Course : Applied Biomedical Signal Processing

Teachers: Dr. Mathieu Lemay (responsible), Dr. Philippe Renevey, Dr. João Jorge, Dr. Martin Proença, Dr. Adrian Luca, Dr. Guillaume Bonnier, Dr. Fabian Braun, Dr. Ramin Soltani, Ms. Clémentine Aguet

Assistants: Cristina Sainz Martínez, Loïc Jeanningros, Pierre-Louis Gaudillière, Yamane El-Zein

Course description
The goal of this course is twofold: (1) to introduce physiological basis, signal acquisition solutions (sensors) and state-of-the-art signal processing techniques, and (2) to propose concrete examples of applications for vital sign monitoring and diagnosis purposes.

The main signal processing topics presented will be:

  • Basics on continuous and discrete time Fourier transform
  • Linear filter deisgn
  • Stochastic signals and filtering
  • Power spectral density
  • Autoregressive, Moving average and ARMA signal modeling
  • Basic concpets of time frequency analysis
  • Time frequency distributions
  • Instantaneous frequency
  • Adaptive filter frequency tracking
  • Singular value decomposition
  • Principal component analysis
  • Linear/non-linear regression
  • Classification and feature selection
  • Perceptron, MLP & activation function
  • Gradient descent and backpropagation
  • CNN & RNN

As the course content may evolve over time, the agenda is on a short-term basis.

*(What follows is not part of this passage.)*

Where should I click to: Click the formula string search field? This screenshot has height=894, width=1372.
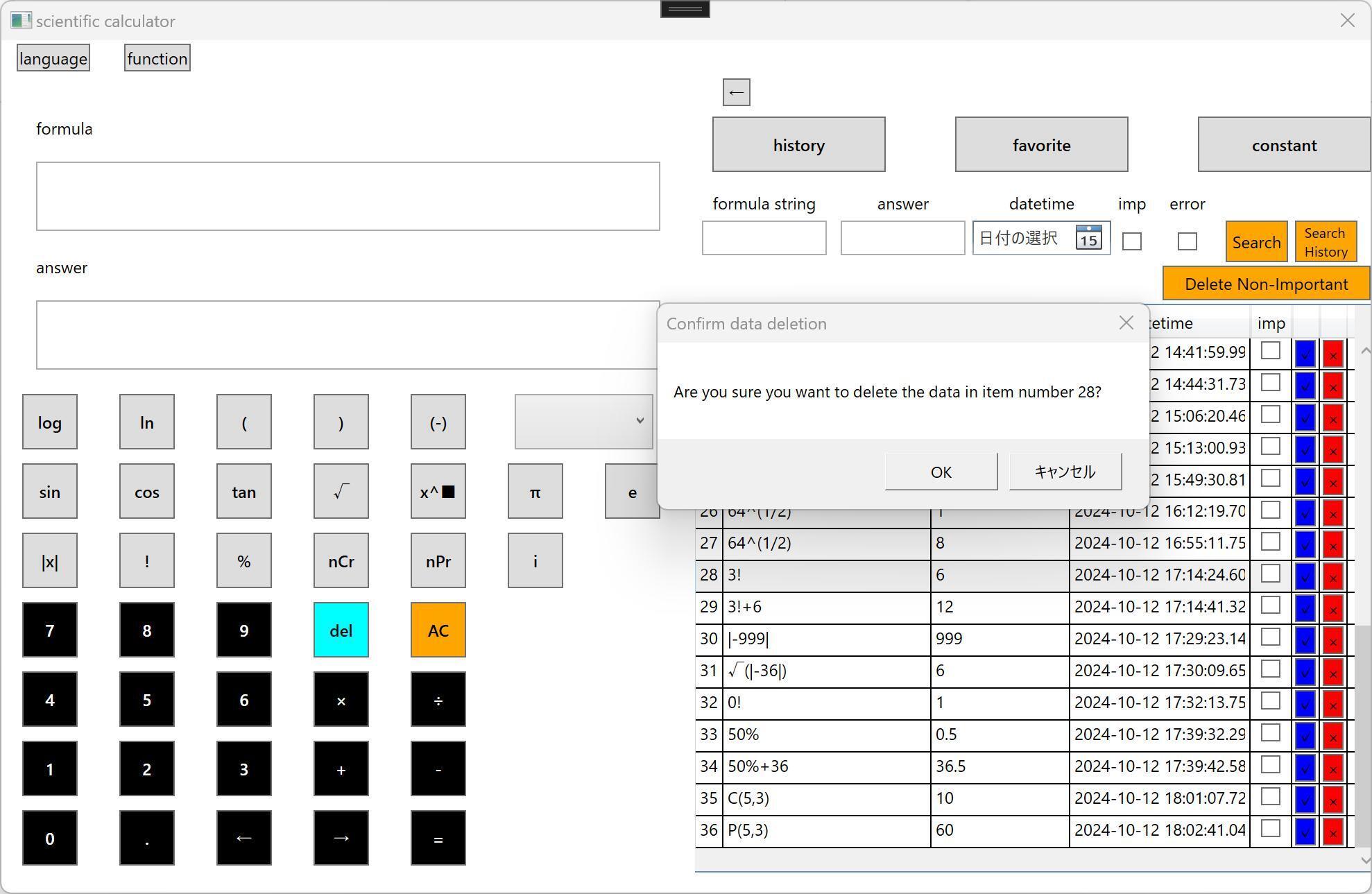tap(764, 239)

This course comprises weekly exercise or computer lab sessions. All courses and exercise sessions take place in room INF213, including lab sessions from 17h to 19h. The lab sessions will be computer lab ones, during which experimental biomedical signals will be investigated, with groups of two-to-three students allowed. Students should handle them 7 days after the session at the latest. The corrections will be handled back one week later.

N.B. The date, time and location of the final exam need to be confirmed. All printed/written documents will be allowed, laptops and phones prohibited.